Twitter Changing The Face Of Politics For Students
UNO Students Take To Twitter During DebatePhoto: Video by kmtv.com
Millions of Twitter users were tweeting away as the two candidates sparred over foreign issues. The topic may be deep but the tweets were short and sweet. Freshman Bridget Hames says, "That's like the number one source of our information. That's where we get everything that we learn comes from social media."
About 60 students took part in the school's third debate watch. The key, not to just watch and listen but to put those thoughts into the world of social media. Sophomore Jackson Booth says, "If you look up on the board, it's just completely different. Obviously this 50 years ago that never happened where you just have an immediate forum for people to basically voice their opinions."

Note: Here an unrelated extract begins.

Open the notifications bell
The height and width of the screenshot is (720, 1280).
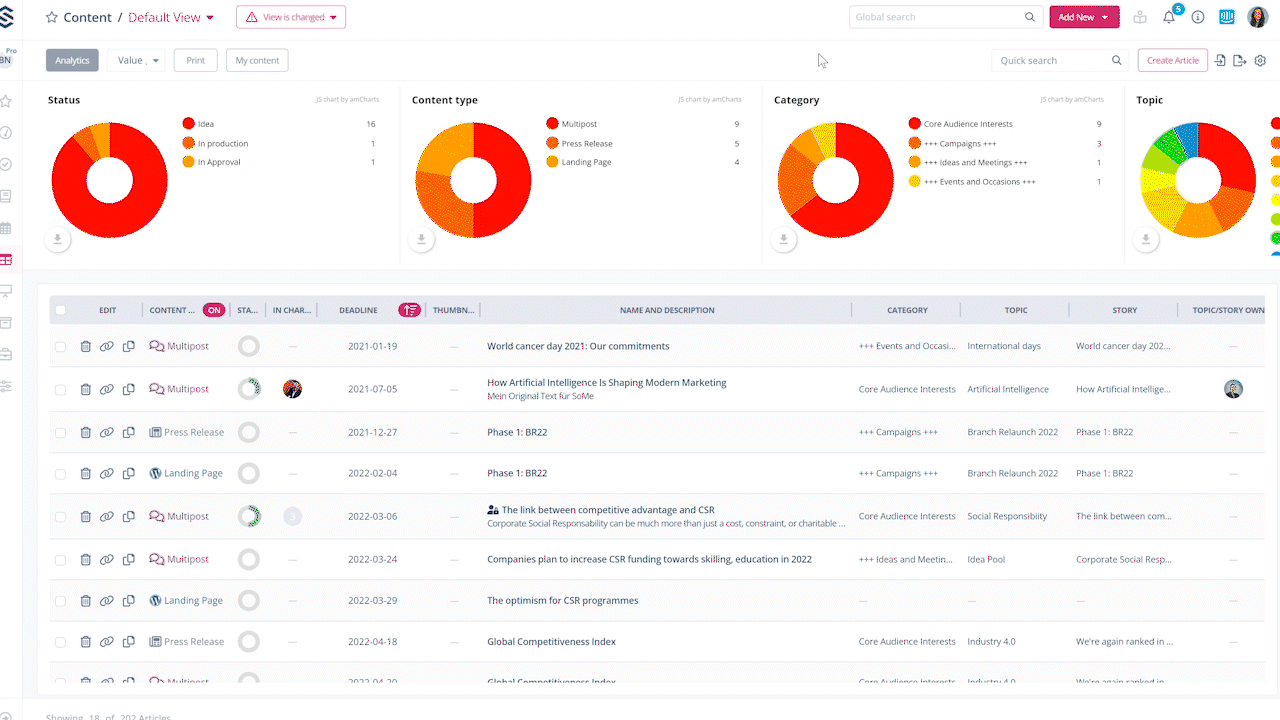pos(1168,17)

During the first debate, more than 10-million tweets were sent out in a 90-minute period. It's pretty impressive and experts say, it could one day even be an indication of who will win . Junior Rae Lynn Forgge says "It's like an explosion of communication right now going on. In years past, I know people were so apathetic about the debates, they weren't even watching them or talking about them." That's wasn't the case. Students were talking and tweeting and perhaps learning from their peers about topics that are hard to digest.

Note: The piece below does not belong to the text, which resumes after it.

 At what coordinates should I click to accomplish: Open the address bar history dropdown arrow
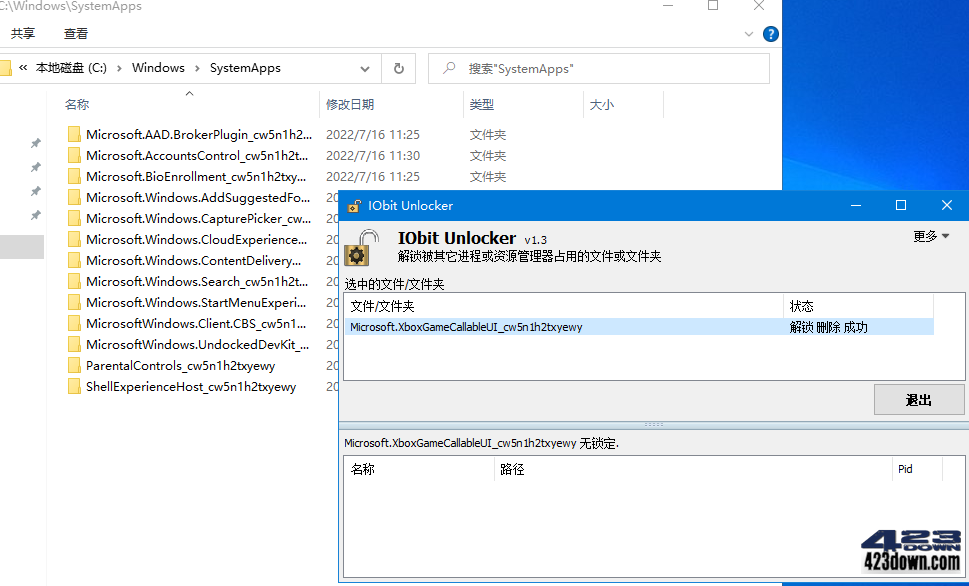[364, 67]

Hames says, "Peers break it down for me. They put it into layman's terms. It's a lot easier for me." According to Votertide, a local social media tracking company that tracks social media nationally, five million tweets were sent out during the debate. Trending topics, horses and bayonets. During the debate the Obama campaign created a hash-tag for that phrase. There were more tweets about Romney, most of them are jokes.